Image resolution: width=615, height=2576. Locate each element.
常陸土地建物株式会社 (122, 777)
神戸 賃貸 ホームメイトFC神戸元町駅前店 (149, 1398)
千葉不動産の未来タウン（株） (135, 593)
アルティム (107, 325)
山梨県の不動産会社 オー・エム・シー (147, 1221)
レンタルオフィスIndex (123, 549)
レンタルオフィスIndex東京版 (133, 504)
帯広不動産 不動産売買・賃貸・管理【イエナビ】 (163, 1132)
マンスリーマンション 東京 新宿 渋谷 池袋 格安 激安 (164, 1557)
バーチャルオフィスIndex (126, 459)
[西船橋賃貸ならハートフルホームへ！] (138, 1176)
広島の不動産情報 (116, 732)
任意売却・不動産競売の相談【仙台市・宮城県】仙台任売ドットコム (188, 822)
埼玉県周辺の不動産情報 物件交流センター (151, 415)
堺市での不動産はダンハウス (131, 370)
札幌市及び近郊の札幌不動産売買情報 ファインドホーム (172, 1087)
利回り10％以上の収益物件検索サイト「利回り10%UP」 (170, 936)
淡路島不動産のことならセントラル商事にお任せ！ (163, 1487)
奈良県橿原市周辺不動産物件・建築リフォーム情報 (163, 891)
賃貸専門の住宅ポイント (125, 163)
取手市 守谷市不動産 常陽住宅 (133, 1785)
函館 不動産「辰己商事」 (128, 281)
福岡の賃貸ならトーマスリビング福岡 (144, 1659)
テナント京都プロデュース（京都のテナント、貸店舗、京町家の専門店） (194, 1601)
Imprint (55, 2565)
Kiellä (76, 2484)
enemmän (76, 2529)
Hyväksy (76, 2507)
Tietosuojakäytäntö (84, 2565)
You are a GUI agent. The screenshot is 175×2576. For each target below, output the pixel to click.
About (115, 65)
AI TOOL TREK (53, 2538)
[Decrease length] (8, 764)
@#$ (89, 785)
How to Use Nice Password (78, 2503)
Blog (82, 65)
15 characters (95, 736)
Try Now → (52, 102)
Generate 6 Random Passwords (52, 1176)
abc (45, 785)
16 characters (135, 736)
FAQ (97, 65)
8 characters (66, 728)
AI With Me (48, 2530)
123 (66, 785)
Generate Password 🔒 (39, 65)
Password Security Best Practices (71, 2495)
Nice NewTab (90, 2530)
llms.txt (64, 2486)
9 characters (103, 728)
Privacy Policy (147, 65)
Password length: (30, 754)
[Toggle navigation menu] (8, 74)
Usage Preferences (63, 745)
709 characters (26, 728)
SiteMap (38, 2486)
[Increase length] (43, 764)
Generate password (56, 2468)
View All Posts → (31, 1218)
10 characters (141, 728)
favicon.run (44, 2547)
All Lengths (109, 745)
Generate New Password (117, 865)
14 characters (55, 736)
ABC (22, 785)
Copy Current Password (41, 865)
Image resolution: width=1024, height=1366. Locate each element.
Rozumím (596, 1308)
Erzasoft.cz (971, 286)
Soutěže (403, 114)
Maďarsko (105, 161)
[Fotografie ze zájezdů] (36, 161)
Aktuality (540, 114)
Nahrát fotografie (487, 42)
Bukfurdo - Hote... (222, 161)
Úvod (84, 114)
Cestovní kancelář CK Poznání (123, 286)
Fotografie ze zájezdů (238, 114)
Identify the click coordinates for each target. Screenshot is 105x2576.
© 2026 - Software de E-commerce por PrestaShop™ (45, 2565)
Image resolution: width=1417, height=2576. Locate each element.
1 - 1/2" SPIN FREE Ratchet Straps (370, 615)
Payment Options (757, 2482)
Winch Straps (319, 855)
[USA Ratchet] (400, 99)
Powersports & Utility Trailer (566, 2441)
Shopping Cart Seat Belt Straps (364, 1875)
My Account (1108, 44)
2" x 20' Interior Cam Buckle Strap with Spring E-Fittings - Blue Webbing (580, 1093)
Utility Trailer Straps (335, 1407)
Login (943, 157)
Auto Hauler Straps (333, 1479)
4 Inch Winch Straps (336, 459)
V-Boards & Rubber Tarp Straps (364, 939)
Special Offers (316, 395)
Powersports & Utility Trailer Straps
################
__TASK DESCRIPTION__: Looking at the entries above, can you reproduce exactly the lines from the one that holds "Blog (82, 65)" through the one that holds "All Lengths (109, 745)", and only those?

__WRITTEN REPLY__:
Blog (82, 65)
15 characters (95, 736)
Try Now → (52, 102)
Generate 6 Random Passwords (52, 1176)
abc (45, 785)
16 characters (135, 736)
FAQ (97, 65)
8 characters (66, 728)
AI With Me (48, 2530)
123 (66, 785)
Generate Password 🔒 (39, 65)
Password Security Best Practices (71, 2495)
Nice NewTab (90, 2530)
llms.txt (64, 2486)
9 characters (103, 728)
Privacy Policy (147, 65)
Password length: (30, 754)
[Toggle navigation menu] (8, 74)
Usage Preferences (63, 745)
709 characters (26, 728)
SiteMap (38, 2486)
[Increase length] (43, 764)
Generate password (56, 2468)
View All Posts → (31, 1218)
10 characters (141, 728)
favicon.run (44, 2547)
All Lengths (109, 745)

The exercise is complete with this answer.